Okay. The storm stopped pounding.
I am trying to say this straight: for once
I was sane enough to pause and breathe
Outside my wild plans and after the hard rain
I turned my back on the old curses. I believed
They swung finally away from me ...

But still the branches are wire
And thunder is the pounding mortar,
Still I close my eyes and see the girl
Running from her village, napalm
Stuck to her dress like jelly,
Her hands reaching for the no one
Who waits in waves of heat before her.

So I can keep on living,
So I can stay here beside you,
I try to imagine she runs down the road and wings
Beat inside her until she rises
Above the stinking jungle and her pain
Eases, and your pain, and mine.

But the lie swings back again.
The lie works only as long as it takes to speak
And the girl runs only as far
As the napalm allows
Until her burning tendons and crackling
Muscles draw her up
into that final position

Burning bodies so perfectly assume. Nothing
Can change that; she is burned behind my eyes
And not your good love and not the rain-swept air
And not the jungle green
Pasture unfolding before us can deny it.
(Poetryfoundation.org)

I wrote a poetic analysis paper on this poem for my AP English class during my senior year of high school. I remember flipping through the pages of a huge anthology book and being thoroughly disappointed by the selection of poetry it had to offer until i came across this one. I was moved by Weigl's ability to take one image and create such a powerful effect through it. It pertains to the subject at hand because it is captures post traumatic stress disorder so well.
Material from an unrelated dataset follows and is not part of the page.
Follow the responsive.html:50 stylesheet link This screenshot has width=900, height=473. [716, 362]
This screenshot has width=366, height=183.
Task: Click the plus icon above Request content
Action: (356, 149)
While at war, the soldier becomes overwhelmed to the extent that everything reminds him of the image of the warfront. The narrator of this poem looks at trees and he sees barbed wire. He hears thunder and he thinks of "pounding mortar." He writes, "she is burned behind my eyes." He creates the image of a burning girl which we see through his eyes and then he uses the word "burned" to describe the irreversible effect it had on his mind.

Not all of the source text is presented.